> **PAGE EXTRACT**
# Some of my goats playground



## cameldairy (Aug 31, 2011)

Lucky goat bridge...


----------



## toth boer goats (Jul 20, 2008)

Wow...wish I was a goat...LOL :thumb: :greengrin:


----------



## laurajean1966 (Aug 21, 2011)

Man I agree. I wish I was a goat too..LOL I bet they love it.


----------



## GotmygoatMTJ (Apr 25, 2009)

WOW.wow.WoW.
Woah.
Dude!
That is so amazing!


----------



## GotmygoatMTJ (Apr 25, 2009)

Wondering, since you used to live in Logansville, if you were friends with Dianne from Double Durango? I LOVE her goatie playgrounds and structures!


----------



## cameldairy (Aug 31, 2011)

Yep, I LOVE Dianne! She used to be an employee of mine when I ran my zoo. Is she a member here?


----------



## toth boer goats (Jul 20, 2008)

:thumbup: :thumb: :greengrin:


----------



## freedomstarfarm (Mar 25, 2011)

That looks like a lot of fun!!


----------



## cameldairy (Aug 31, 2011)

lucky goat bridge


----------



## Randi (Apr 22, 2011)

WoW!! My goats wish they had one of those!!

> **WRITTEN EXERCISE 1**
In the goat playground thread, what reason does GotmygoatMTJ give for asking whether cameldairy was friends with Dianne from Double Durango?

[Element and text location data]
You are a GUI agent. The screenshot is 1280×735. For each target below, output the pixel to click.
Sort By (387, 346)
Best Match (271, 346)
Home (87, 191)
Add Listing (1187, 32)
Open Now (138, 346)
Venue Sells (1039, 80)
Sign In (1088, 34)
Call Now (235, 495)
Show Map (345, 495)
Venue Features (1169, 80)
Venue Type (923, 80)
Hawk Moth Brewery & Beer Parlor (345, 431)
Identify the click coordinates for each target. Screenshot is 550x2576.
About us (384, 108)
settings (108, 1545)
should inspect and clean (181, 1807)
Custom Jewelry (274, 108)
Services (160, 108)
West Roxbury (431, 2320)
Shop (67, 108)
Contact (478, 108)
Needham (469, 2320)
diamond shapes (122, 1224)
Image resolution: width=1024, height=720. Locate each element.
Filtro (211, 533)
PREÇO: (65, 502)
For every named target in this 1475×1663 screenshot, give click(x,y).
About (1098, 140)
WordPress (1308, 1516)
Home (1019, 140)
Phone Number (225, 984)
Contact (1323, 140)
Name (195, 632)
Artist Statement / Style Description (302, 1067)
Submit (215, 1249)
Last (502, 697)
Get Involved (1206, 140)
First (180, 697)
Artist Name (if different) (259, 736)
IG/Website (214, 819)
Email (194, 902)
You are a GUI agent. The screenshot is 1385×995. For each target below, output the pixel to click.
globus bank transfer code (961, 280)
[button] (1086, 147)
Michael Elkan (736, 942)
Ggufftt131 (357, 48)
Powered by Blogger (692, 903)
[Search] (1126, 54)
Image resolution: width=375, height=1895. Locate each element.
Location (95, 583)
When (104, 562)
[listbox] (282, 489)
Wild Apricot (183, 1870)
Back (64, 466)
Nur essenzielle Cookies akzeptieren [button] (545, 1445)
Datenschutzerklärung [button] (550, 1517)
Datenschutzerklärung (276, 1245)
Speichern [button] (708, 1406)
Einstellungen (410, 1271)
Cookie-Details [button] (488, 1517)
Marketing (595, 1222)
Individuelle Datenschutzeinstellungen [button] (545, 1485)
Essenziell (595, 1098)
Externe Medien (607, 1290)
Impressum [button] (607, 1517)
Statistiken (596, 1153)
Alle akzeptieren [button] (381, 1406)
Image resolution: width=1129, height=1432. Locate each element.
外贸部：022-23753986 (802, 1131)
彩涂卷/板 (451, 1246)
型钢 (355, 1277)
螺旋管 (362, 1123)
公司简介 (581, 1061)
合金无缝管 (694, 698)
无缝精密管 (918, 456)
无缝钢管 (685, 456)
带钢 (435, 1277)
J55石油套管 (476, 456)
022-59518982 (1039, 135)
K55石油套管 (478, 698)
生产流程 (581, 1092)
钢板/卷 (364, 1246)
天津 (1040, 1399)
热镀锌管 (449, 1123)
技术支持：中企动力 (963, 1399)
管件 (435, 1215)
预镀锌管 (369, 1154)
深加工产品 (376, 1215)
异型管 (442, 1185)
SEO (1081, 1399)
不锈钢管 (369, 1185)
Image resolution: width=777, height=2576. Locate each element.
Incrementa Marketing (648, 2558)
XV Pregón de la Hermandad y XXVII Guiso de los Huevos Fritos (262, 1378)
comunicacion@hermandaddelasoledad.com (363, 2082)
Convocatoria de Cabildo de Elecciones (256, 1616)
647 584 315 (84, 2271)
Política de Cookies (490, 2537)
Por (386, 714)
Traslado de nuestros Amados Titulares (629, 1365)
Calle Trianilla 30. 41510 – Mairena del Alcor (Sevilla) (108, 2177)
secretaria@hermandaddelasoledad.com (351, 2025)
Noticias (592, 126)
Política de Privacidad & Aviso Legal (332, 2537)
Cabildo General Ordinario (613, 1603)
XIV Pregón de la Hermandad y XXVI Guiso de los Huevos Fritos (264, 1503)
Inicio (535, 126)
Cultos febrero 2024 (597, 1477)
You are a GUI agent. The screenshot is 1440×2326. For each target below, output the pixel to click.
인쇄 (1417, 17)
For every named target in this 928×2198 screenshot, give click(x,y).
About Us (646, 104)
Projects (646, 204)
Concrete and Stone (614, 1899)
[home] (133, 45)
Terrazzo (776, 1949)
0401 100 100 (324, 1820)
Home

> **WRITTEN EXERCISE 2**
From the listing, rewrite the lines beginning at the line that has "comunicacion@hermandaddelasoledad.com (363, 2082)" and ending after the line that has "Noticias (592, 126)". Add 102 to every coordinate.

> **WRITTEN SOLUTION 1**
GotmygoatMTJ asks because cameldairy used to live in Logansville.

> **WRITTEN SOLUTION 2**
comunicacion@hermandaddelasoledad.com (465, 2184)
Convocatoria de Cabildo de Elecciones (358, 1718)
647 584 315 (186, 2373)
Política de Cookies (592, 2639)
Por (488, 816)
Traslado de nuestros Amados Titulares (731, 1467)
Calle Trianilla 30. 41510 – Mairena del Alcor (Sevilla) (210, 2279)
secretaria@hermandaddelasoledad.com (453, 2127)
Noticias (694, 228)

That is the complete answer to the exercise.